Via Ben Smith, I see that pollster Peter Hart is drawing an analogy between Hillary and Nixon in 1968, which, as Ben puts it, means she's respected among voters but not loved. For a while last year, I thought Al Gore might play the this role--the historical analogy between him and Nixon was even tighter (lose a close presidential election, drop out of public view for a while, then build up goodwill among your party's rank and file, run successfully eight years later)--but I agree that it fits Hillary pretty well this time around.
I think the lesson of 1968 is that a respected-but-not-loved figure has to be relentlessly stage-managed, and that spontaneous interaction with journalists and voters is extremely risky. You hear a lot about the way Kennedy benefited from television in 1960, but it was really the Nixon campaign in '68 that first grasped the full, image-manufacturing potential of the medium.
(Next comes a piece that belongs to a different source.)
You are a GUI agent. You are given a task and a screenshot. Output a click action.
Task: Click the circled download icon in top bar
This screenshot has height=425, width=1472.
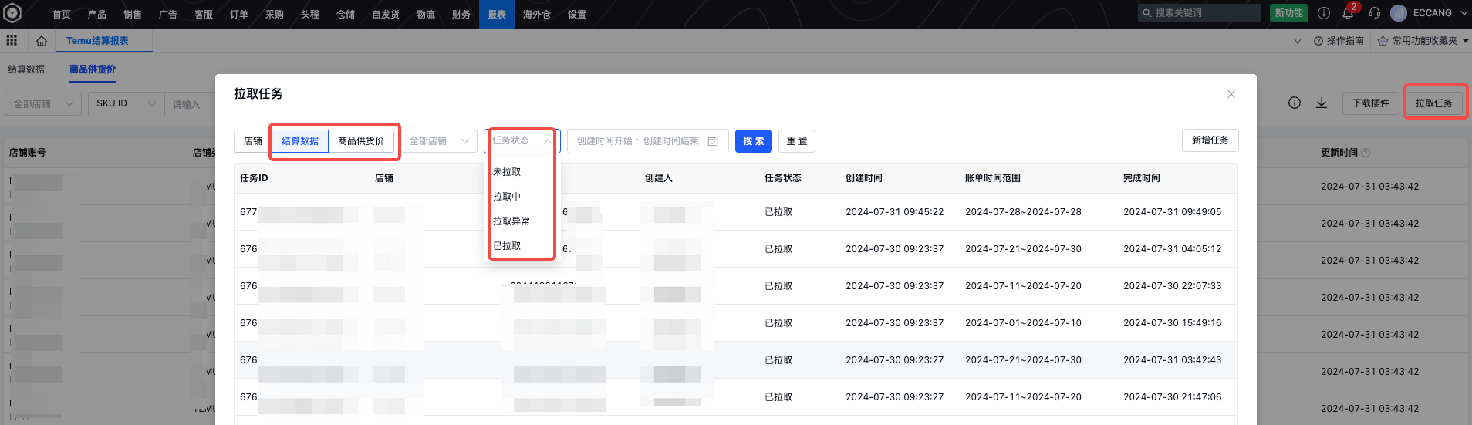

If you're interested in this stuff and haven't read Joe McGinnis's The Selling of the President 1968, you really should. From McGinnis you see how the TV and ad men around Nixon (including a brash, young Roger Ailes) almost perfectly anticipated the Bush campaign in 2004. For example, one of the great innovations of that '68 campaign was a series of "spontaneous" televised forums around the country in which Nixon would take questions from a panel of local voters, all of whom had, of course, been painstakingly selected and their questions meticulously screened. (The forums were Ailes's baby, as it happened.)
I won't pass judgment on whether Hillary's communications operation is willing/able to pull off this kind of effort. But Mike gets into it a bit in his forthcoming piece on Hillary and the press, which will be out in a few days.